The key to success in 2020 will be in smart technology and data decisions. By ensuring reliable and effective fraud prevention tech and data solutions are in place, businesses can better manage and interpret the masses of information available to them, to not only remain ahead of the changing trends that impact their plans, but also the fraudsters looking to damage their profits.”
Dominic Satur, VP Business Development Europe, Flashtalking
“As we look forward to 2020 there is a huge amount for the independent ad tech space to be optimistic about. While Google and Facebook will surely continue to account for the lion’s share of media spend, brands are increasingly looking for an insulating layer between themselves and the web giants. Independent ad tech stands ready and waiting to provide this, and through closer collaboration and meaningful integrations can offer a compelling alternative to going all-in with Google, a proposition that resonates with increasing numbers of digital marketers.
The challenges created due to the demise of the third-party cookie can be met through a combination of strategies such as cookieless measurement, more nuanced approaches to targeting and (hopefully) a creative renaissance (now that rich media can be executed much more easily at scale programmatically).
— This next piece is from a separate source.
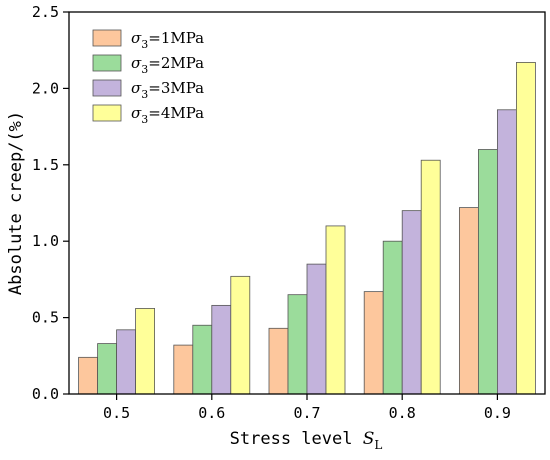  What do you see at coordinates (46, 165) in the screenshot?
I see `y-tick-label-1.5: 1.5` at bounding box center [46, 165].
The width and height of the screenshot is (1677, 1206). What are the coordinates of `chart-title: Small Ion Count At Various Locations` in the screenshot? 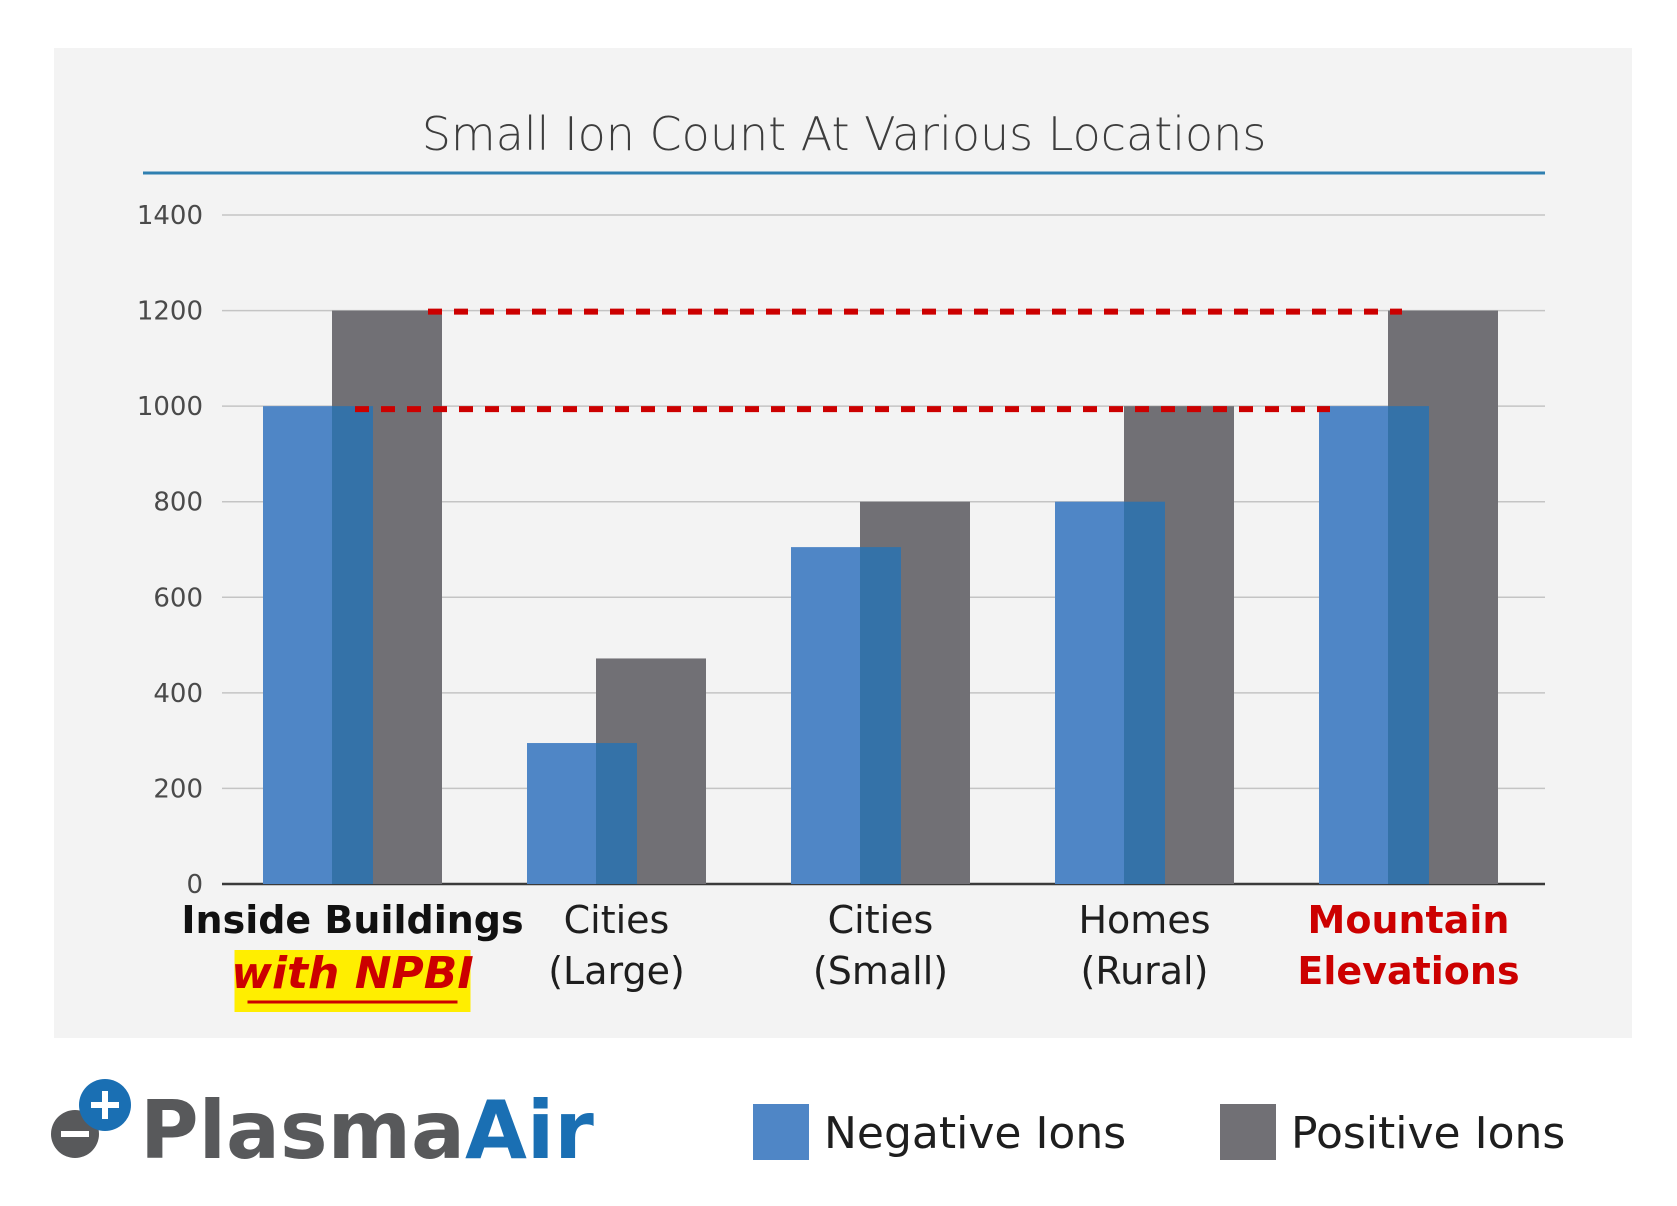 It's located at (844, 134).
This changing landscape creates an opportunity for brands with the appetite to embrace new thinking.
Transparency, specifically through data, will continue to differentiate players looking to add genuine value for brands. Furthermore, a willingness to offer granular, event-level data outputs will remain crucial for serious tech providers as distributed ledger technology has created a new auditing layer for forward-thinking advertisers.
Brands, agencies and consultancy services prepared to look beyond the duopoly will be able to innovate the capabilities of their advertising technologies, ensuring that they keep ahead of developments in the digital landscape.”